Tseng-Yi-Chung commented 3 years ago

大大，請問一下，我沒有看到您的程式當中有fine tune的程式碼，只有看到您把資料傳到模型裡面，並不理解這過程當中是如何fine-tune的，可否告知，感謝。

p208p2002 commented 3 years ago

您好，repo中的確不包含fine tune程式碼主要原因是因為huggingface已經有提供範例了，因此就不再重複造輪子 https://github.com/huggingface/transformers/tree/master/examples/question-answering 可以簡單的將你的資料集整理成SQuAD就可以fine-tune模型

另外如果只是要簡單的落地應用，推薦看一下piplines，現在huggingface都包的很好 https://github.com/huggingface/transformers/blob/master/notebooks/03-pipelines.ipynb

如果有不瞭解或是想深入討論可以再寄信問我

Philip

Tseng-Yi-Chung notifications@github.com 於 2020年12月17日週四下午4:55寫道：

大大，請問一下，我沒有看到您的程式當中有fine tune的程式碼，只有看到您把資料傳到模型裡面，並不理解這過程當中是如何fine-tune的，可否告知，感謝。

— You are receiving this because you are subscribed to this thread. Reply to this email directly, view it on GitHub https://github.com/p208p2002/bert-question-answer/issues/1, or unsubscribe https://github.com/notifications/unsubscribe-auth/AD7RWBUZWLXVMVVY7WWWW4DSVHBOZANCNFSM4U7IX5UQ .
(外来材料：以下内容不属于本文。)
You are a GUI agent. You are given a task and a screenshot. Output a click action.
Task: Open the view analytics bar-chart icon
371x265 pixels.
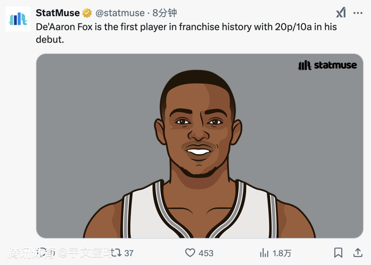tap(264, 253)
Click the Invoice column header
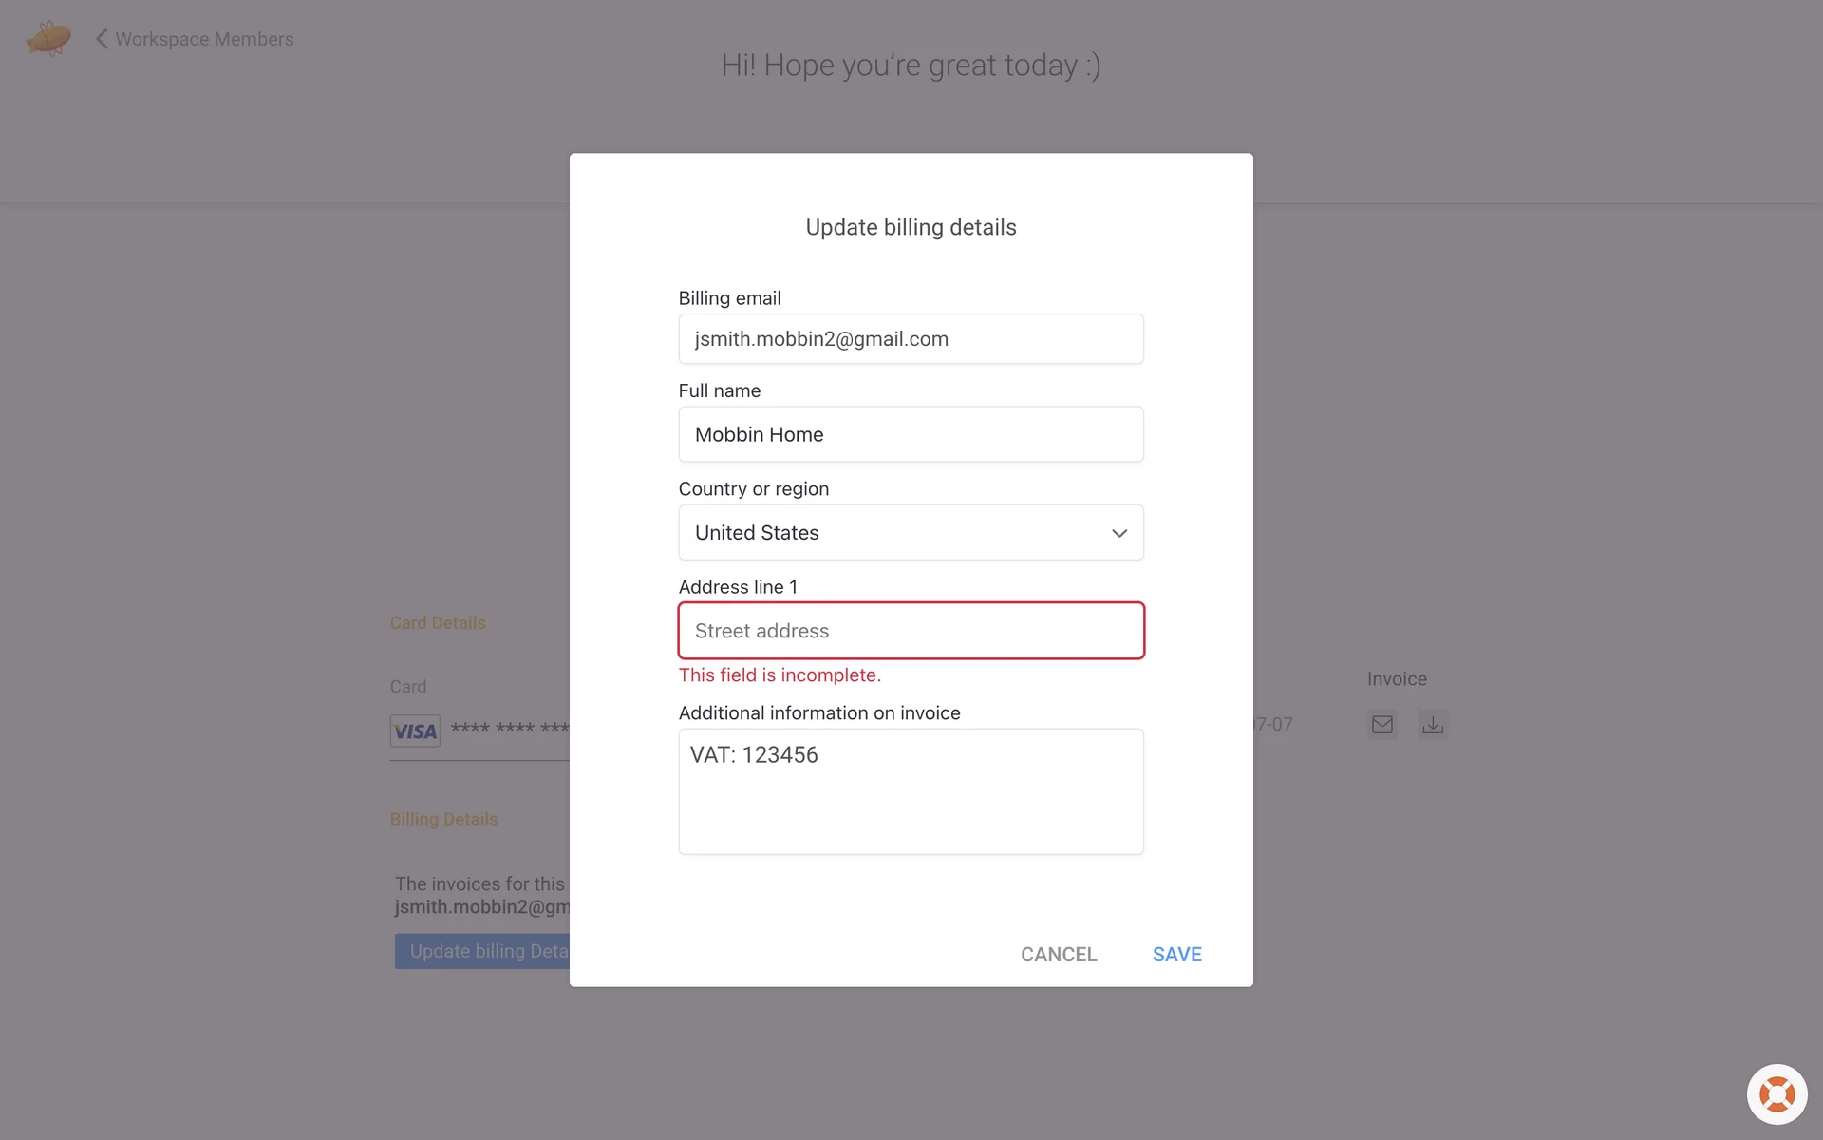Viewport: 1823px width, 1140px height. tap(1397, 679)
p208p2002 commented 3 years ago

如果是想從頭建立fine tune可以參考我的另外一個repo 雖然這個repo實際上做的是句子分類，但是還是可以幫助你了解如何進行fine tune https://github.com/p208p2002/taipei-QA-BERT

Wiwi30795 commented 2 years ago

您好，不好意思想請教一下，huggingface在QA這邊 : https://huggingface.co/docs/transformers/tasks/question_answering 使用的是 DistilBERT ( https://huggingface.co/distilbert-base-uncased )，如果將其更換成Bert-base-chinese是否可行呢?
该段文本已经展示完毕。